◆ **Set of tasks**
**A.** From the passage on talent communities, reproduce word for word the portion starting at "Companies with internal" and ending at "technologies like Marketo.".
**B.** Name every specific product or service that the talent community passage mentions by its brand name.

◆ **Extract**
......
Companies with internal engineering resources can also get creative by constructing their own solutions by using APIs like Twilio and SendGrid, as well as existing off-the-shelf marketing technologies like Marketo.

The best talent communities have an automated passive strategy to nurture candidates, such as email campaigns. They also have a more active strategy for engaging the most relevant candidates, such as recruiters actively sourcing within these pools.

== Return on investment ==
The value for employers is in decreasing their time to fill and cost per hire. This can be accomplished through effective job distribution to social media, free job boards, and search engines via search engine optimization (SEO) which generates organic career site visitors that may become talent community members. For many reasons, not all visitors apply for jobs via the employer's ATS, the talent community gives visitors an alternative to a formal application and an opportunity for the employer to build a relationship with potential candidates. The talent community gives HR teams access to applicants that have researched their company and are thinking long term about their careers, which may infer a higher quality candidate. Moreover, having a warm pipeline of talent means that corporate recruiters don't have to spend time reaching out cold through various resume databases, networking sites like LinkedIn or hoping the right person will apply through a job posting. The talent community becomes an active, opt-in database of relevant job seekers that HR can contact directly which shortens their time to hire when filling a new job.

The benefits have been similarly stated as: qualified candidates at a recruiter's fingertips; less dependence on ineffective job boards (also known as employment websites); less money spent on job advertisements; increased interaction with potential candidates; better quality of applicants to job openings; creation of a talent pipeline for future job openings; and, attraction of passive candidates.

== Talent pool vs. CRM vs. talent pipeline vs. talent community ==

While there are differences across these various terms, in reality they are used mostly interchangeably within the HR and talent acquisition communities.
......
◆ **Given data**
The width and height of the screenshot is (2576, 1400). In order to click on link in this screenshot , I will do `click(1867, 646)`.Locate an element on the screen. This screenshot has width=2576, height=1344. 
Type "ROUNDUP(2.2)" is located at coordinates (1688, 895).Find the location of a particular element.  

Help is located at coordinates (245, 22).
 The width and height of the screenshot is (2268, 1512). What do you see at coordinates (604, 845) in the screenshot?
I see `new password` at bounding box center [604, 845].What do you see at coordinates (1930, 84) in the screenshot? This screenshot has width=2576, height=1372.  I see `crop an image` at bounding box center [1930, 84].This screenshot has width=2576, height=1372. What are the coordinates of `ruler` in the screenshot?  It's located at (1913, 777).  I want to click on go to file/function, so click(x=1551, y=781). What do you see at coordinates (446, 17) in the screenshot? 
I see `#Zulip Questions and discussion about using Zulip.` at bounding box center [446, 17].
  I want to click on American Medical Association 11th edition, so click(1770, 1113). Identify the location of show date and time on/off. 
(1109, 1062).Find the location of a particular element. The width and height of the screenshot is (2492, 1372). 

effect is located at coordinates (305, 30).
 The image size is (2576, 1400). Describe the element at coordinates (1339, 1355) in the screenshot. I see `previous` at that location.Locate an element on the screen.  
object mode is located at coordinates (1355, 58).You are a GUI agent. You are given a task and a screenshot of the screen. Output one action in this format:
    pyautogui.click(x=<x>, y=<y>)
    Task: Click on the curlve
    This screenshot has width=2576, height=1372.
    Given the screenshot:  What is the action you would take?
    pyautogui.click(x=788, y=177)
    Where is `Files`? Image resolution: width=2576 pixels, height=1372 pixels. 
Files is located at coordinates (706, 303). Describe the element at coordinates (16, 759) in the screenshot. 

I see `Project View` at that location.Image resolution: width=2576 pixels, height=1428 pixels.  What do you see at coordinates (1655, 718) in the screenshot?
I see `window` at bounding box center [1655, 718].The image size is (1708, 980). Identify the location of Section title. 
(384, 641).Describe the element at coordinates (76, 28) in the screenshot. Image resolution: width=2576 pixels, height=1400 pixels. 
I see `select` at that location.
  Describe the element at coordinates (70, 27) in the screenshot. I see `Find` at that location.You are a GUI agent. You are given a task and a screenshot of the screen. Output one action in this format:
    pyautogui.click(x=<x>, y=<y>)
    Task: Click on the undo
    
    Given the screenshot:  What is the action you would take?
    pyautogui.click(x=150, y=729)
......
◆ **Completed exercise**
**A.**
Companies with internal engineering resources can also get creative by constructing their own solutions by using APIs like Twilio and SendGrid, as well as existing off-the-shelf marketing technologies like Marketo.

**B.** Twilio, SendGrid, Marketo, LinkedIn